Two co-founders of crypto mixer Tornado Cash have been indicted by a US court for money laundering.
Roman Storm, a naturalised US citizen, was arrested on Wednesday, while his co-founder Roman Semenov, has yet to be taken into custody.
The US Department of the Treasury’s Office of Foreign Assets Control has sanctioned Semenov, blocking Semenov’s assets in the US and barring US-based and foreign organisations from engaging in financial transactions with Semenov
Both founders are being charged with a total of three conspiracy counts: conspiracy to commit money laundering, conspiracy to commit sanctions violations, and conspiracy to operate an unlicensed money transmitter.

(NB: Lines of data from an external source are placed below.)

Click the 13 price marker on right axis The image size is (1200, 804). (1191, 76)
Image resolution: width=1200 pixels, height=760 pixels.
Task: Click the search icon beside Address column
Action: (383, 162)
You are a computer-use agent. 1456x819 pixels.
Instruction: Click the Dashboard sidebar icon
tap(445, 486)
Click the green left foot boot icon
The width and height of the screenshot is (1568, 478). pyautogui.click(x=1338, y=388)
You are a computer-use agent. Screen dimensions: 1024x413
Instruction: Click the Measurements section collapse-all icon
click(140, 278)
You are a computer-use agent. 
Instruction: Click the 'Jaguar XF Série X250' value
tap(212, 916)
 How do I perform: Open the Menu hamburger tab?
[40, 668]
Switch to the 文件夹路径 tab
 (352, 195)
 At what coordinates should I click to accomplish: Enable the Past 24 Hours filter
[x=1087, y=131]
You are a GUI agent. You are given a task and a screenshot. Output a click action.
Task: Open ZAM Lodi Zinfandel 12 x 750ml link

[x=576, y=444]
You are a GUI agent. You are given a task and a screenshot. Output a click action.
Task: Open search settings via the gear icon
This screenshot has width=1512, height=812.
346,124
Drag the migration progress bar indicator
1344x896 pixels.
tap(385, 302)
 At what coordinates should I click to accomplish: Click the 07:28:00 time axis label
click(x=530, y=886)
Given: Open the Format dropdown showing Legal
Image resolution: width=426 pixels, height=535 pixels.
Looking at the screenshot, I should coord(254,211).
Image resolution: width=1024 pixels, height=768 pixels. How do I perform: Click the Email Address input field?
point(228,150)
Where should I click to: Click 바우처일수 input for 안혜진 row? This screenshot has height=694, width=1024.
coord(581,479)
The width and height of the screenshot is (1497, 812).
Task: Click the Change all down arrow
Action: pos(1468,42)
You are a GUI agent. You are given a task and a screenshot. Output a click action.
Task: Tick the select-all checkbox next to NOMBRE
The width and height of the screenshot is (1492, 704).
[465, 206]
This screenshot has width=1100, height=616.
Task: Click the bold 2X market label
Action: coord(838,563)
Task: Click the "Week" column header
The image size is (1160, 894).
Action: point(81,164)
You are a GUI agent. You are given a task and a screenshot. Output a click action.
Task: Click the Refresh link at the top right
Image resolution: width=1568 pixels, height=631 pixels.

According to US officials, Tornado Cash facilitated more than US$1 billion in money laundering transactions and laundered “hundreds of millions of dollars” for the Lazarus Group, a North-Korean backed cybercrime group known for some of the largest financial crimes in the world, including the Ronin Bridge hack and the Bangladesh Bank Heist.
Tornado Cash is a cryptocurrency mixer, which collects, pools, and shuffles the cryptocurrencies deposited by many different users. The result is that it can be extremely difficult to trace cryptocurrencies that have been mixed, and makes it easier for users to conceal the source of their funds.
Acting Assistant Attorney-General Nicole Argentieri stated that because of this, cryptocurrency mixers have become the “go-to method for criminals to conceal their ill-gotten gains.”
She also added that Storm and Semenov “operated Tornado Cash as a safe haven for criminal actors to obfuscate the trail of funds tied to their criminal activities, such as computer hacking and wire fraud”.
Tornado Cash apparently operated without the standard know-your-customer or anti-money laundering protocols, and according to the indictment, the founders took no steps to implement such protocols either.
Storm’s lawyer Brian Klein has spoken up, stating that Storm disputes having engaged in any criminal conduct and has been cooperating with prosecutors’ investigation.
The third co-founder of Tornado Cash, Alexey Pertsev, had previously been detained by Dutch law enforcement officials on money laundering charges in August last year.
This recent case is not the only legal setback that Tornado Cash has faced.
Tornado Cash was blacklisted by the Office of Foreign Assets Control last year, and earlier this month, a Coinbase-backed challenge to remove sanctions on Tornado Cash failed when a federal judge ruled that the Treasury Department was within its rights to sanction the mixer.